OAKLAND COUNTY — Now more than ever, a good credit score matters.
A poor credit score will make securing a loan, receiving utility services, paying bills and maybe even getting a job a lot harder than they need to be.
As a way to combat this, Southfield Human Services Director Rhonda Terry teamed up with Oakland-Livingston Human Services Agency to host a free Zoom financial education webinar May 20.
Topics discussed included understanding the basics of credit reporting agencies, credit scoring and the Fair Credit Reporting Act; identifying ways to build and repair your credit history; and recognizing what to do in the event of identity theft.
“This class is going to talk a lot about credit, credit reports and credit laws,” said OLHSA Assistant Director for Sustainable Housing Kay Simmons. “We really go into how credit reports work, what the credit laws mean and how you can utilize that information to make your credit work for you. We got into common credit issues and solutions you can go into that are available to you for these common credit issues.”
The Oakland-Livingston Human Services Agency does a financial education class once per quarter. Things like debt reduction and debt negotiations have been talked about in other classes, along with how to budget money and manage savings accounts.
Terry said she used to partner with the agency before COVID-19 and would lead homebuyer workshops, foreclosure workshops and financial literacy workshops. She has also partnered with the human services agency to distribute nonperishable food to those in need.
Terry has worked with several residents who have run into financial tumult from issues that were out of their control. Through her partnership with the Oakland-Livingston Human Services Agency, she hopes to continue to teach those who need it most.
“I worked with a lot of residents who, for example, (before) COVID, they paid their rent on time every month,” she said. “Then for the last three months they weren’t able to pay and that was reported on their credit report, so if they do get evicted or have to move somewhere else, there’s a bad mark on their credit report for something that was out of their control.”

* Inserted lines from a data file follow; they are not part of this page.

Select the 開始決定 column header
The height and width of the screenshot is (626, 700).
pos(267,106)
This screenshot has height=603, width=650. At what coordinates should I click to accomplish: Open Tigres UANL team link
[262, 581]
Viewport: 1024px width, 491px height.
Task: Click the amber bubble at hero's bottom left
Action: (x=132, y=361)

If dealing with poor credit, Terry said the first step has to be obtaining a free copy of your credit report. From there, she urged going over the report with a fine-toothed comb to make sure every single item on the report should be there. If something looks unfamiliar, it needs to be disputed with the creditor. All items that look familiar need to be satisfied with some type of payment.
Through the webinar, Simmons hopes to empower people to understand what goes into their credit score and to learn about what they can do to help improve it. Simmons said helping people take ownership of their credit is an empowering feeling.
“The biggest impact on your credit has to do with how you pay back your credit,” she said. “If you’re struggling with not being able to pay your credit, contact the creditors and see if you can make any kind of an arrangement. Don’t just bury your head in the sand but be in communication with your creditors. Review your credit report on a regular basis so you know what’s in there and you’re not surprised. Fraud is a big thing, so it’s really important that you know what’s in your credit report.”